→ DIRECTIONS FOR THIS TASK:
Give back exactly the lines that start at the one containing "This screenshot has width=364, height=647." and run to the end of the material below, both ends included.

→ RECORDS SUPPLIED:
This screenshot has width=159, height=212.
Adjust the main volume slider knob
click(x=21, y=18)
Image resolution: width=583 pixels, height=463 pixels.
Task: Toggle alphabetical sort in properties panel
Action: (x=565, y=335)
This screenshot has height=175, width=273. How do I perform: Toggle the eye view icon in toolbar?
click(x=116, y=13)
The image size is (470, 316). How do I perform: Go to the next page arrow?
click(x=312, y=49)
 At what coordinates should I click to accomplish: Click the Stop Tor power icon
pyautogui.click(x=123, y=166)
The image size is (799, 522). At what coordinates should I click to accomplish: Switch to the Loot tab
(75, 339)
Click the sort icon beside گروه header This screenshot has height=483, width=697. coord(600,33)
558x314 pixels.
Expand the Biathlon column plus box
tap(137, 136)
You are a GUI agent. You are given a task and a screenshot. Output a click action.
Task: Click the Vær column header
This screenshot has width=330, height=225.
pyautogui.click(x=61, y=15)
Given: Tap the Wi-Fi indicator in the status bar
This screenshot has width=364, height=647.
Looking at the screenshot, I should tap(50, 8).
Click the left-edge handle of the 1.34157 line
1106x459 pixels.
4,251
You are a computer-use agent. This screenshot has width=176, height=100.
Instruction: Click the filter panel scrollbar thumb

→ EXPECTED OUTPUT:
This screenshot has width=364, height=647.
Looking at the screenshot, I should tap(50, 8).
Click the left-edge handle of the 1.34157 line
1106x459 pixels.
4,251
You are a computer-use agent. This screenshot has width=176, height=100.
Instruction: Click the filter panel scrollbar thumb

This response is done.